**Text**
= = = =

From The DailyBull: Using a Stage Name to Keep It Professional

I want to use social media to connect and make a name for myself and my work (introvert networking, sup), I’m concerned about what I put on the internet being connected to my name forever. My creative work is in comedy/writing/film, but I do project management at a startup by day. I want to be able to be candid and funny and post parts of my work that might be weird/naked/political. But I don’t want my future self to feel that promoting myself/stuff online cost her options/jobs. Bullish advice?

Absolutely. You need to use a stage name. I don’t mean that you need to create a fake person who you pretend isn’t you. You can create a fake name — even one that is pretty close to your real name — and openly tell people, “I publish my comedy work under the name Abby St. Bones” (or whatever).

For more on this idea, check out Can We Learn About Privacy from Porn Stars? in the NYTimes. Quoth the great Stoya:

Along with desires to differentiate themselves from performers in similar fields, increase ease of spelling and pronunciation or convey a certain image, some performers do take a stage name for the purpose of making themselves more difficult to recognize. This might possibly have worked in the ’70s, but with easy access to enormous amounts of adult content on the Internet and the ease with which we can all find juicy tidbits of information about one another’s pasts online, I can’t see it having much effect anymore.

…My stage name is less about withholding parts of myself or maintaining privacy than it is a symbol of the idea that I am more than just my job or any other isolated slice of my identity.

My best friend Molly Crabapple is “really” Jennifer Caban. I mean, “really” according to the government, and maybe her mother. If the majority rules, then she’s “really” Molly Crabapple. Louis C.K. is really Louis Szekely. This information is freely available to anyone on Wikipedia. It’s not a lie. It’s just good marketing.

If your name is Abby Smezmowski and you decide to do comedy as Abby St. Bones, you should set up social media profiles under both names.

Use the Abby St. Bones accounts for all your creative stuff. Maintain the Abby Smezmowski accounts at least a little bit — post occasional articles about your field on LinkedIn and Twitter, post photos of your vacation to Instagram.

That way if someone casually googles you, she’ll come across the Abby Smezmowski accounts (and the Abby St. Bones ones right underneath), but she’ll probably just click on something with your real name and be satisfied that she’s “checked you out.” Most other people really don’t think about you as often as you think. Even when the information is right there in front of them. Or you might get an email that says, “Abby, is this you???” And then you say, as though it is the most natural thing in the world: “Yes, I use Abby St. Bones for my creative work, and my real name for project management, and keeping in touch with friends.”

Keeping a little bit of separation between your two professional lives will probably be enough for work at a tech startup. Especially in big cities, a LOT of people have a day job doing one thing and a creative life doing another. At my last “real job,” everybody loved to hear about the graphic designer’s band, and the front desk staff was constantly inviting us to plays and performances.

= = = =

**Data excerpts**
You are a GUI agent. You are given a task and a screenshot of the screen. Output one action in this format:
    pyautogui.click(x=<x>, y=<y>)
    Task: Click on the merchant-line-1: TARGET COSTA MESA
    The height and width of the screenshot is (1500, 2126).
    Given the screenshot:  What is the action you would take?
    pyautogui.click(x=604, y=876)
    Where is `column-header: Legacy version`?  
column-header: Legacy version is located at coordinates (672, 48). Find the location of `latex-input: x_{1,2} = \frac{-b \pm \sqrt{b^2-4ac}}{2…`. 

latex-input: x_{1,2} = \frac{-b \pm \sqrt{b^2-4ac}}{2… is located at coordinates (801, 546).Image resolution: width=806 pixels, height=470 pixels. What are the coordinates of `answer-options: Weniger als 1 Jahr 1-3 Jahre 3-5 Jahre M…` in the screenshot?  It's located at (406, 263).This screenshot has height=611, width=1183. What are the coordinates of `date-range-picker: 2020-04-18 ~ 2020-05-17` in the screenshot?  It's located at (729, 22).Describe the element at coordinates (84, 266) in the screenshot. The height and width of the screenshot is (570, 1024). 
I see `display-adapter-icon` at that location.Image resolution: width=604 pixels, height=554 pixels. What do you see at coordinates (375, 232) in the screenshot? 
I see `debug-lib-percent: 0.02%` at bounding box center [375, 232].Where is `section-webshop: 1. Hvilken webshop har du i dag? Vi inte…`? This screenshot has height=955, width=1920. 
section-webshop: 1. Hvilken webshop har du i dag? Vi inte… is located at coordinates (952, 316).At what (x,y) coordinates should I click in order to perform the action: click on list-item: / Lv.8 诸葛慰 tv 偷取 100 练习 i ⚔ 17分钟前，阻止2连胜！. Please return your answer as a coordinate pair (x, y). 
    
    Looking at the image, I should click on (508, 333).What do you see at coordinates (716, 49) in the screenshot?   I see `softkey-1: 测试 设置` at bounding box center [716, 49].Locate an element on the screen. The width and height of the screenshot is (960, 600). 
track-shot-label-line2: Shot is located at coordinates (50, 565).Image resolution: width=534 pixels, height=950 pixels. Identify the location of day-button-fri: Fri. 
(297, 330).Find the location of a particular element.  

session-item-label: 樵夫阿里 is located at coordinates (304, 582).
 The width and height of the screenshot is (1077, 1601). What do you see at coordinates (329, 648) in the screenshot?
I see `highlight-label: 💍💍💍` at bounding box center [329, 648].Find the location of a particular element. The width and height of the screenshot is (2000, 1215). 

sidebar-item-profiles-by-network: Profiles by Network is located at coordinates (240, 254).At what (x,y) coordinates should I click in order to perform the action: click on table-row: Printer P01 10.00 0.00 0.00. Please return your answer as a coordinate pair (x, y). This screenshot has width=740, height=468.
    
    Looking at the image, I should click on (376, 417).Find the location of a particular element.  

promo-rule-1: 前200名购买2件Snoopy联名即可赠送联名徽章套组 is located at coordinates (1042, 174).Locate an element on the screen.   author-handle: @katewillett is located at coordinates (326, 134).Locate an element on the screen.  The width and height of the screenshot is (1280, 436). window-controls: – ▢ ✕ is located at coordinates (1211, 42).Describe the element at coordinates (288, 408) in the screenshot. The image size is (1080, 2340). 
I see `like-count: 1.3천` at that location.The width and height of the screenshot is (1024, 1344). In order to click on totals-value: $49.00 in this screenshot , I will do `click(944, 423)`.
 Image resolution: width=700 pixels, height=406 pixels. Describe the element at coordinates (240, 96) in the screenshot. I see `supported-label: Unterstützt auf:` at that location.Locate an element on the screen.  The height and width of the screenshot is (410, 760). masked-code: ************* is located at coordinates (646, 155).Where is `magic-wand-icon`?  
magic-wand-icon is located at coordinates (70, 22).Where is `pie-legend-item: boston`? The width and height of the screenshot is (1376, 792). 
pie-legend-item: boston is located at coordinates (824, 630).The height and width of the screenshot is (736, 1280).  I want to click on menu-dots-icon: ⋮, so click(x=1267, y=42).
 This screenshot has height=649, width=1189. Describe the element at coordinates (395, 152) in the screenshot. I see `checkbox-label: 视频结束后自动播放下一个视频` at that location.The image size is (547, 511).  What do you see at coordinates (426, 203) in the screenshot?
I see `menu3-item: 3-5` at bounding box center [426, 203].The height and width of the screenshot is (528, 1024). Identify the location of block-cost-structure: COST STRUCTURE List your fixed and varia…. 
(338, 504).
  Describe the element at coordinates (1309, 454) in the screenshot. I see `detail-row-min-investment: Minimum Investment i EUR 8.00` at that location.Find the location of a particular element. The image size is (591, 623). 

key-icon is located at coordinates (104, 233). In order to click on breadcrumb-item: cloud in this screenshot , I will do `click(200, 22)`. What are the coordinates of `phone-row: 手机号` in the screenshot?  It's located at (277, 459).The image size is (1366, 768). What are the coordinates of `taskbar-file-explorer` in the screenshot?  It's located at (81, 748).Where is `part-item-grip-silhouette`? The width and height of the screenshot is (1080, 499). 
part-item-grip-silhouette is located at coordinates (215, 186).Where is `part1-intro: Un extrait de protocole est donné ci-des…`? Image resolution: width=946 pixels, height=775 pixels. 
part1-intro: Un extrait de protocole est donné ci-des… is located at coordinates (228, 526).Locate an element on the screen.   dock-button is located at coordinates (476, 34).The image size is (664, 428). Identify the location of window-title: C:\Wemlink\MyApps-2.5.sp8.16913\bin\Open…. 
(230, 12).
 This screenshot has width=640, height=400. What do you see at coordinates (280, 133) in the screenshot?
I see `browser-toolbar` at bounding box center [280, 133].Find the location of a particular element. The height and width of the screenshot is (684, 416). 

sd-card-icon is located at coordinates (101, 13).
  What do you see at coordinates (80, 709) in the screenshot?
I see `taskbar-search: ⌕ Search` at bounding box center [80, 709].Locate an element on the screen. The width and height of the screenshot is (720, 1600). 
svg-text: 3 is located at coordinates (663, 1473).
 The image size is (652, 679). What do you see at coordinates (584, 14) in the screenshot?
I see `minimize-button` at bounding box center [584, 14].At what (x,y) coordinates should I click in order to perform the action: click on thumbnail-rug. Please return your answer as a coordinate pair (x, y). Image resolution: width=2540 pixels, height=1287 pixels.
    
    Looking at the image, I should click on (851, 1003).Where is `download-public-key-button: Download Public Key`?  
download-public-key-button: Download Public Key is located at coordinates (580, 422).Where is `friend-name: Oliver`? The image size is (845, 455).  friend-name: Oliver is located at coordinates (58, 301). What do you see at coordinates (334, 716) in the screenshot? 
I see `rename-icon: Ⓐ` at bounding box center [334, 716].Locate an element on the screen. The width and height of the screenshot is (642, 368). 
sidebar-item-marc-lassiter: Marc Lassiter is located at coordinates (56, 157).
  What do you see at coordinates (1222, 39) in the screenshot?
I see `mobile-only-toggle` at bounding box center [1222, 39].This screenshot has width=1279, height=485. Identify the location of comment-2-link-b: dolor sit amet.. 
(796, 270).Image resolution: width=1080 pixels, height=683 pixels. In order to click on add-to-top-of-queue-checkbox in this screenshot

= = = =

**Work to complete**
1. Do the following statements agree with the article on stage names? Answer yes or no for each, quoting the words of the article that decide it.
(a) Louis C.K.'s real name is Louis Szekely.
(b) The article advises abandoning the accounts under one's real name entirely.
(c) Stoya believes a stage name still makes a performer much harder to recognize today.
2. Copy the passage of the article on stage names between "My best friend" and "under both names.", inclusive.

**Solution set**
1.
(a) Yes: "Louis C.K. is really Louis Szekely."
(b) No: "Maintain the Abby Smezmowski accounts at least a little bit"
(c) No: "I can’t see it having much effect anymore."

2.
My best friend Molly Crabapple is “really” Jennifer Caban. I mean, “really” according to the government, and maybe her mother. If the majority rules, then she’s “really” Molly Crabapple. Louis C.K. is really Louis Szekely. This information is freely available to anyone on Wikipedia. It’s not a lie. It’s just good marketing.

If your name is Abby Smezmowski and you decide to do comedy as Abby St. Bones, you should set up social media profiles under both names.